For the 3rd year in a row anarchists held a Mayday rally in Vancouver, occupied Coast Salish territories. This time highlighting the urgency of the ant-pipelines struggle while celebratate the Unistoten resistance camp actively blockading 2 major LNG (Fracked Gas) pipeline projects (Kitimat (Chevron/Apache, fed by Pacific Trails Pipeline LNG Canada and the Enbridge pipeline.
The rally assembled at Victory Square, along with a large deployment of Public Safety Unit cops from the Vancouver police. As part of this deployment, the PSU also had two video surveillance operators filming and documenting the crowd. This strongly contrasted with the "official" organized labour Mayday celebration that occurred earlier in the day in East Vancouver, which saw a small police presence primarily focused on traffic control.
Dan Wallace, a Lekwektaich and Haida warrior, gave an inspiring speech on the need for boots on the ground , direct action and how he will and others will not be intimidated by the ones in "clown suits" (Cops). An anarchist mother gave the history of Mayday and highlighted effective ways of organizing such as informally and decentralized. The demonstration as a whole stressed the need for an anarchist critique of work, while mainstream environmentalists and the state and oil companies dialogue back and forth with a jobs vs environmental destruction dichotomy.
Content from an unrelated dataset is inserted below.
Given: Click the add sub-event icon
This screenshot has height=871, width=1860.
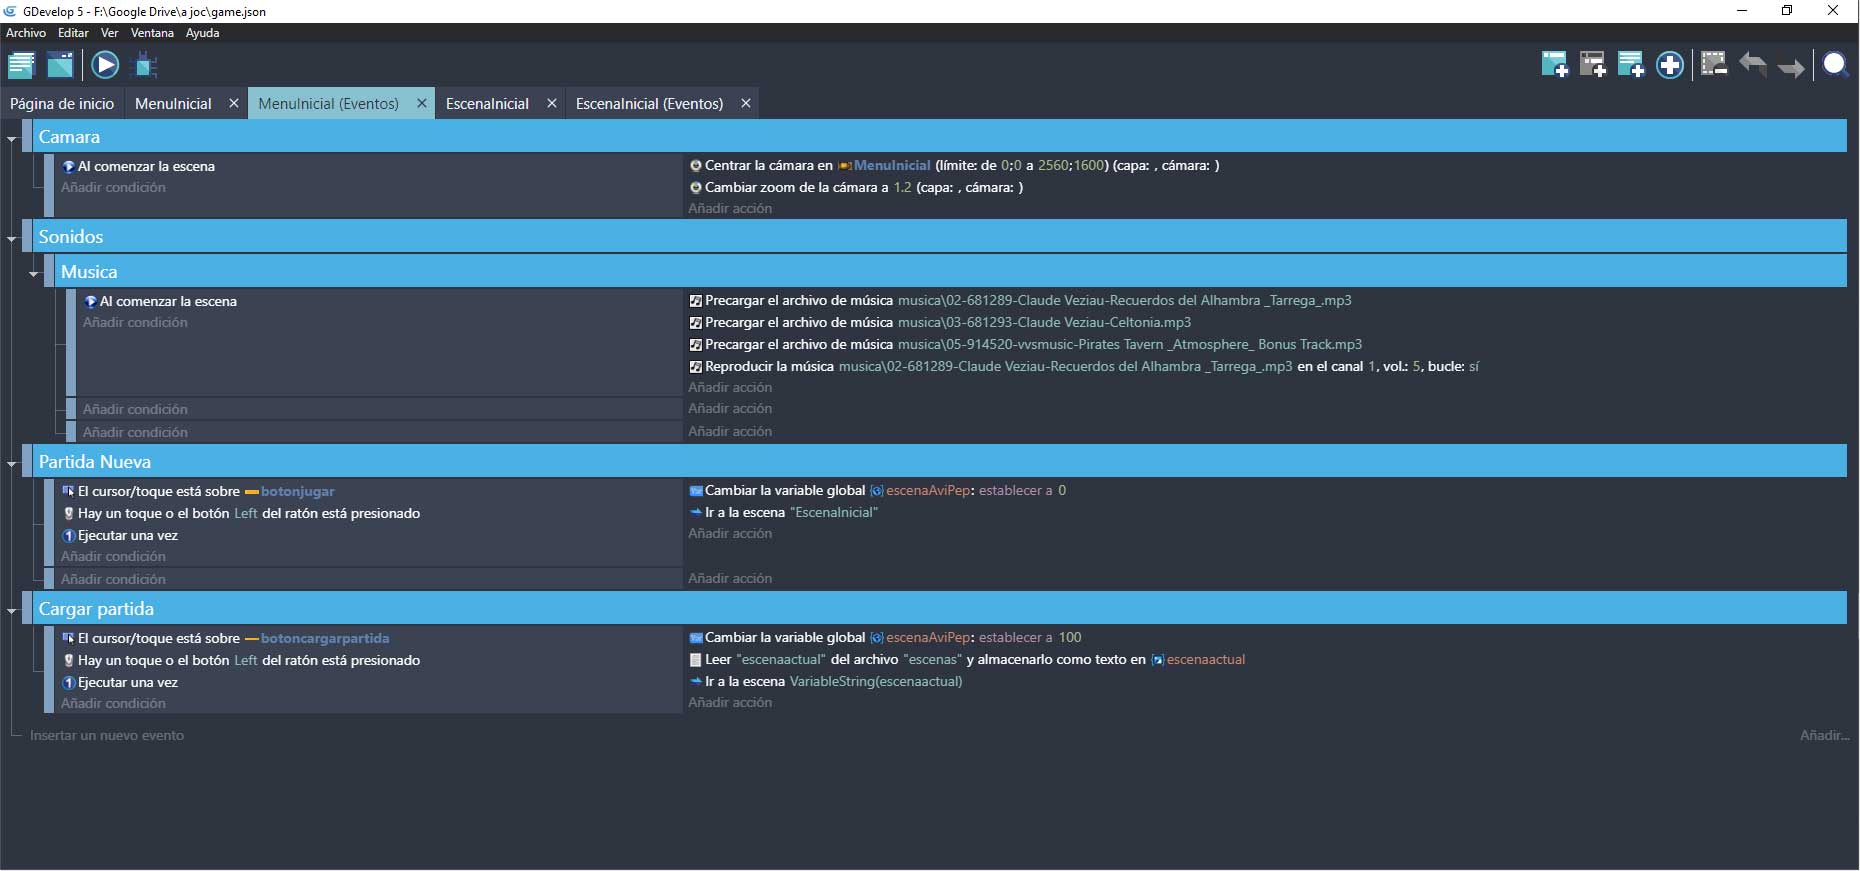Looking at the screenshot, I should 1592,66.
The march of about a 125 or so started heading downtown along Hastings street as a flare was lit while anti-systemic tunes were blasted on the sound system. It immediately took all 5 lanes of traffic which seemed to anger the cops. A few blocks in, the police attempted to push the march onto one side of the street. The marchers stood their ground and a scuffle ensued. Multiple de-arrests were made but unfortunately 3 comrades were arrested. Meanwhile the police grabbed a teenager off his bike, tackled him and proceed to knee him twice in the ribs while placing him in a wrist-lock. (Video Below) From then on the pigs backed off and we continued to take up the whole street.
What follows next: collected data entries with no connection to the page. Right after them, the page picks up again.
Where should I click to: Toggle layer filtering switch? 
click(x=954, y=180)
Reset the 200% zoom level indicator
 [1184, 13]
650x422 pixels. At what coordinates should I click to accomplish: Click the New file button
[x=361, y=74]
After the scuffle, the march continued down West Hastings turning onto Granville street. The crowed shrank and swelled to as much as 200 during its duration as people (notably a large number of shoppers on Granville st) used whatever they could find to mask up. Chants like "No Pipelines On Stolen Native Land and "Cops and Bosses We Don't Need Em. All We Want Is Total Freedom." were chanted throughout the demo with applauds and honks from passerby. It dispersed at the Art Gallery with no further arrests. All comrades have been released. This is only the first of many marches that will happen in hopes of building a culture of resistance and disruption of normality in the city. See you next time!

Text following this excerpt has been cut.